- **Activity**: Copying exactly, give the lines in the material below from the one with "Expand chevron beside Images" to the one with "Open the Task List menu item", ends included, and nothing besides.

- **Material provided**:
__________________________________________________
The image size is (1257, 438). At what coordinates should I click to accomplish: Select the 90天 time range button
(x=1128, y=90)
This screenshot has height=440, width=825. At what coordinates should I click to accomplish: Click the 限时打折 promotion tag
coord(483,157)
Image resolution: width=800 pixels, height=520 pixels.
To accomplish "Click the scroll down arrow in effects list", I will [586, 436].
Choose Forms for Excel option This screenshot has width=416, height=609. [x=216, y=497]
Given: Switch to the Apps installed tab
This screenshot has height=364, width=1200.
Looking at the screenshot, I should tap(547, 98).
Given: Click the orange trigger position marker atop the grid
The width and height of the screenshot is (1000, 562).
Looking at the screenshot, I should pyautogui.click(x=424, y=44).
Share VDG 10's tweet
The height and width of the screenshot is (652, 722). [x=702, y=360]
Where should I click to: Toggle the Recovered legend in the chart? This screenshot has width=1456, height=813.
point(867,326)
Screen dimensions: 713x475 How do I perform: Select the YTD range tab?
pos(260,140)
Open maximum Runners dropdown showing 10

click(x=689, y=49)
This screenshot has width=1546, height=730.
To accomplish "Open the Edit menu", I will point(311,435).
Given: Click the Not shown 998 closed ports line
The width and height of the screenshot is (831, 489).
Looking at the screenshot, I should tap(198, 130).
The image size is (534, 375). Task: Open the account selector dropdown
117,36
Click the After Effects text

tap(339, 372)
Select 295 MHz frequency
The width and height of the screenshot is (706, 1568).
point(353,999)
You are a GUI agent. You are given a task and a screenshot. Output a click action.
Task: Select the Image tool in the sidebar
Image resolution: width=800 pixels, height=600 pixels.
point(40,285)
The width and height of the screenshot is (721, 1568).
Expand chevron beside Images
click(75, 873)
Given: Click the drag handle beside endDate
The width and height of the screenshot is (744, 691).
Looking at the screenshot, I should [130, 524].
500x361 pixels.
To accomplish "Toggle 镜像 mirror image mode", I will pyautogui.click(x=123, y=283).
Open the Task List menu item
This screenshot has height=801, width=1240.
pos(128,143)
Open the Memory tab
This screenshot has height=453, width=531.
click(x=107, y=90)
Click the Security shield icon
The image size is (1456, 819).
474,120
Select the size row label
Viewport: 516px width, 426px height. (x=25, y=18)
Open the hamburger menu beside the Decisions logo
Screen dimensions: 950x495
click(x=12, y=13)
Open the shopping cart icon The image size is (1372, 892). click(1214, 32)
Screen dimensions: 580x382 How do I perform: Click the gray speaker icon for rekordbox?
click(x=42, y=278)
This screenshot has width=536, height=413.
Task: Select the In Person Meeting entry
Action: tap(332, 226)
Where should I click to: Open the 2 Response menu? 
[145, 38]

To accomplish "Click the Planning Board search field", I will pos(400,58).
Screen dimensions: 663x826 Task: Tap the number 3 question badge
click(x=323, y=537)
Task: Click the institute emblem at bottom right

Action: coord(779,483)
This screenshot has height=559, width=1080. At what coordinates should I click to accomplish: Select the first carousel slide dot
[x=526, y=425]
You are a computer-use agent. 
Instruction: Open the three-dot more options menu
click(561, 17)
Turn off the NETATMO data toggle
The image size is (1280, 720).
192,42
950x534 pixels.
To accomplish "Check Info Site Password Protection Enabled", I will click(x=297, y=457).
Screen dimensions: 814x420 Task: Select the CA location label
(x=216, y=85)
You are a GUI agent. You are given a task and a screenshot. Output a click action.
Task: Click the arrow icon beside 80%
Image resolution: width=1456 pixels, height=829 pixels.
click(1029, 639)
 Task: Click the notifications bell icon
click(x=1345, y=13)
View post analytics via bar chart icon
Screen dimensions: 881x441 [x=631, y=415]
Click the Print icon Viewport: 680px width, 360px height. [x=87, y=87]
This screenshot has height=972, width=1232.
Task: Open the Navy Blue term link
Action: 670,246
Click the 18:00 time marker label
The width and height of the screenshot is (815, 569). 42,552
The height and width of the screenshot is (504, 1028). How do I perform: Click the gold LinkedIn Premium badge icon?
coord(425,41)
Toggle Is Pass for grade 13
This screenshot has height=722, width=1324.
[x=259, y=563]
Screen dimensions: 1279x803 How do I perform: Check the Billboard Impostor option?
__________________________________________________
- **Response area**:
Expand chevron beside Images
click(75, 873)
Given: Click the drag handle beside endDate
The width and height of the screenshot is (744, 691).
Looking at the screenshot, I should [130, 524].
500x361 pixels.
To accomplish "Toggle 镜像 mirror image mode", I will pyautogui.click(x=123, y=283).
Open the Task List menu item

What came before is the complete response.